What has been forcefully highlighted in Kochuni's case was that any extended connotation of Art. 31A(1)(a) would render the provisions of Article 31(2) virtually nugatory with regard to all agricultural lands within the country because any and every estate could then be acquired without payment of any compensation. It would, therefore, be not wrong to say that Kochuni's case (supra) placed a limited and restricted interpretation on the scope of Article 31A(1)(a) confining it to legislation directed only and strictly to agrarian reform.

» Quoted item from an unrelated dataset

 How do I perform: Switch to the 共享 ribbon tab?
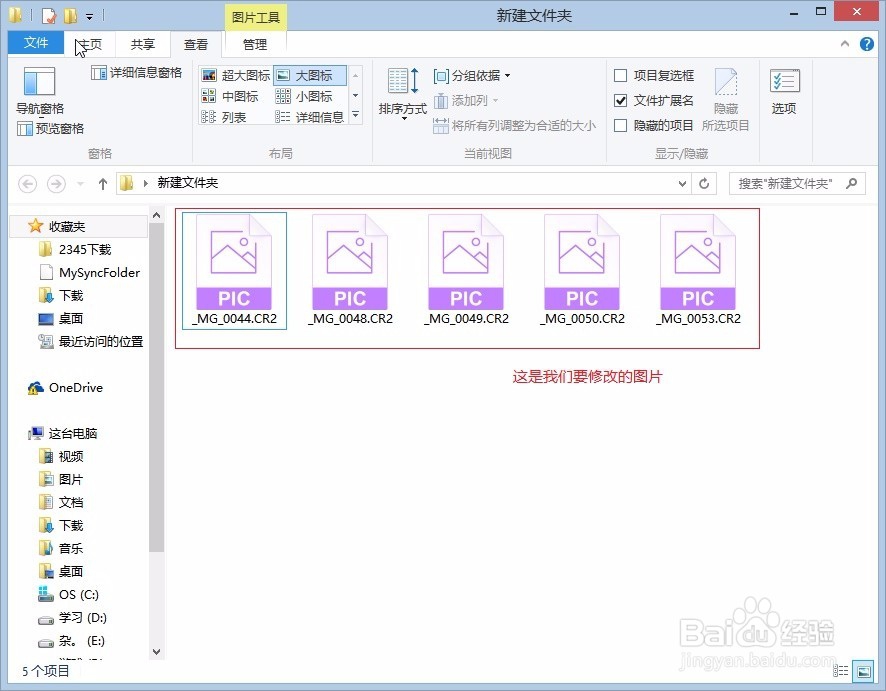(142, 44)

10. In the case of Ranjit Singh v. State of Punjab (supra), Kochuni's case again came up for pointed notice. Whilst upholding the vires of the Consolidation Act, the Punjab Gram Panchayat Act, Punjab Village Common Lands (Regulation) Act and the Punjab Security of Land Tenures Act, Hidayatullah J., speaking for the Bench observed as follows:--

'* * * No doubt Kochuni's case (AIR 1980 SC 1080) considered a bare transfer of the rights of sthanee to the tarwad without alteration of the tenure and without any pretence of agrarian reform, as not one contemplated by Art. 31A, however, liberally construed. But that was a special case and we cannot apply it to cases where the general scheme of legislation is definitely agrarian reform and under its provisions something ancillary thereto in the interests' of rural economy, has to be undertaken to give full effect to the reforms. In our judgment the High Court was right in not applying the strict rule in Kochuni's case (AIR 1960 SC 1080) to the facts here.'

Following closely on the heels of the judgment came the decision of the Constitution Bench in I. P. Vajravelu v. Deputy Collector, AIR 1905 SC 1017. Therein Subba Rao J., speaking for the Court extensively referred to the observations in Ranjit Singh's case (supra) and concluded as follows:--

'That judgment, therefore, accepts the view that Article 31A was enacted only to implement agrarian reform, but has given a comprehensive meaning to the expression 'agrarian reform' so as to include provisions made for the development of rural economy.'

11. On the solid premises of the legal position as enunciated. by the final Court in the afore-quoted three decisions, it is plain that the crucial question now is whether the main provisions of the Haryana Municipal Common Lands (Regulation) Act, 1974 are definitely directed to agrarian reforms simpliciter or at best have been made for the ancillary purpose of the development of rural economy. It appears to be plain to me that this could satisfy neither of the two tests.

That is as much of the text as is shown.